Missing date

hi team,

i have a file contains data as follows

F1 file

date system name
1-jan-2012 x
1-jan-2012 y
1-jan-2012 x
5-jan-2012 y
3-jan-2012 z
3-jan-2012 z
4-jan-2012 x
4-jan-2012 x

now i want missing system date if any from F2.

for example: let say x system date is not available in this file for 2,3 jan2012. if not available then i need to display 0 for missing date for system x.

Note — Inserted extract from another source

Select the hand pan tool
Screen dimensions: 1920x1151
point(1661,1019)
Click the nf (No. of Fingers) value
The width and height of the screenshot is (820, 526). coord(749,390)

let say z system date is not available in this file for 1,2 jan2012. if not available then i need to display 0 for missing date for system y.

Please let me know if you have any queries.

quick reply must be appreciated.

What would the output look like given your the F1 file above?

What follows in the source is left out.